L’accusé, qui avait 16 ans au moment du drame, avait été inculpé de meurtre prémédité, mais a finalement été reconnu coupable d’homicide involontaire. Une ordonnance de non-publication nous empêche de dévoiler son identité, ainsi que celle de la victime. 

L’accusé, le garçon décédé et le frère de ce dernier étaient pourtant inséparables depuis l’école primaire. Certains les surnommaient même « les trois mousquetaires ». 

Deux couteaux

Mais à la fin décembre, l’accusé s’est isolé de ses amis. L’un d’eux avait tenu des propos désobligeants concernant une camarade de classe qu’il appréciait. Pendant des jours, les garçons se sont insultés par textos, mais également sur des forums de clavardage de jeux vidéo. 
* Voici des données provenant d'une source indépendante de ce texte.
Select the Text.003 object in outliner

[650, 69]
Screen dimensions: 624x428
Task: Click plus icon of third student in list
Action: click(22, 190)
Au procès, l’accusé a dit s’être présenté au parc le soir du drame pour discuter. Or, s’il pensait régler la chicane avec des mots, il a malgré tout pris la peine d’apporter deux couteaux. Dès son arrivée, une bagarre a éclaté entre les jeunes, puis l’accusé a poignardé son meilleur ami.

Au procès, le jeune s’est défendu d’avoir brandi son arme par instinct de survie, pour se défendre. La juge Perreault n’a pas cru à cette thèse. 
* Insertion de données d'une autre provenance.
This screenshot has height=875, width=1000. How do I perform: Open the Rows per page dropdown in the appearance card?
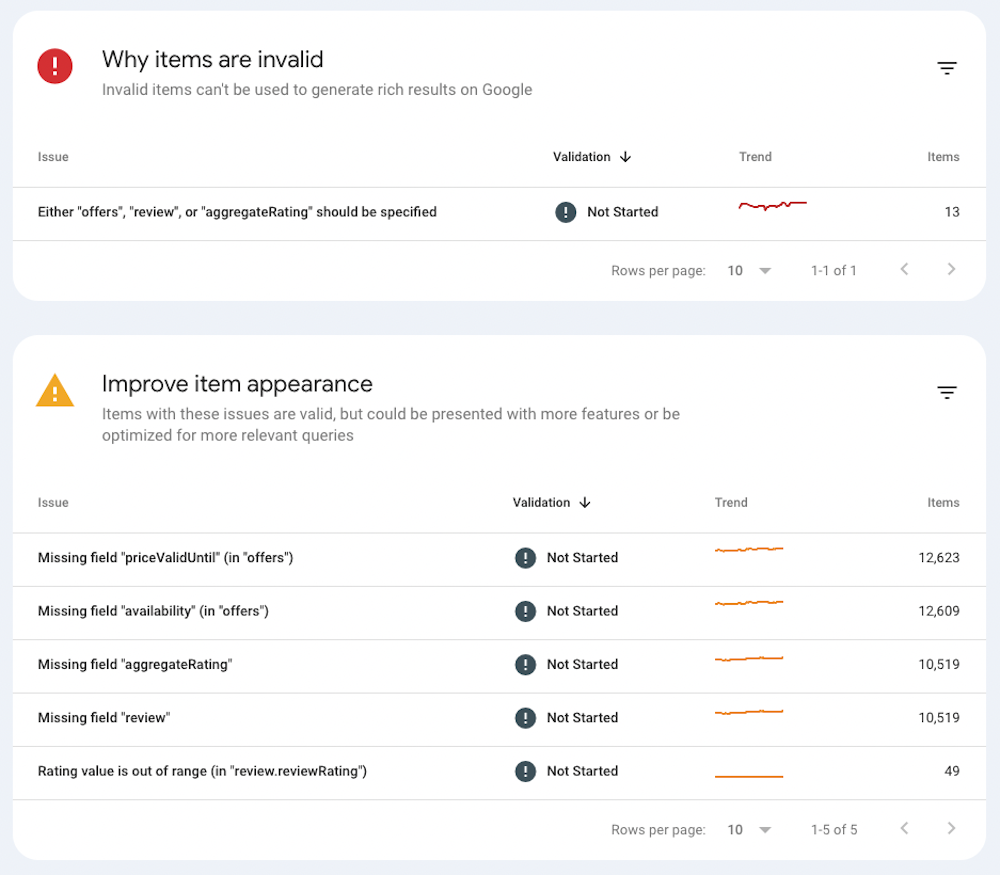pos(748,829)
L’accusé avait en effet envoyé des messages textes « menaçants » et « violents », disant que la prochaine fois qu’il croiserait un des frères, ils auraient une « surprise ». En quelques jours, il les a invités à 13 reprises à se battre. 

Pas prémédité

Malgré tout, la juge n’a pas cru à la préméditation du geste, comme le plaidait la Couronne. 

« Le tribunal demeure convaincu que le conflit est trop trivial et la fin de l’amitié trop récente pour qu’il puisse conclure qu’il a intentionnellement commis l’irréparable », a-t-elle dit.

Tout au long du jugement, l’accusé a fixé le sol. La juge a ensuite ordonné son incarcération en centre jeunesse d’ici sa sentence. « Il s’agit d’un crime grave, quelqu’un est décédé », a-t-elle expliqué, à l’attention du jeune.

La peine maximale pour un mineur est de trois ans. Me Marie-Ève Vautier, de la Couronne, n’exclut toutefois pas de demander à ce qu’il soit jugé comme un adulte. Dans un tel cas, il risque la prison à vie.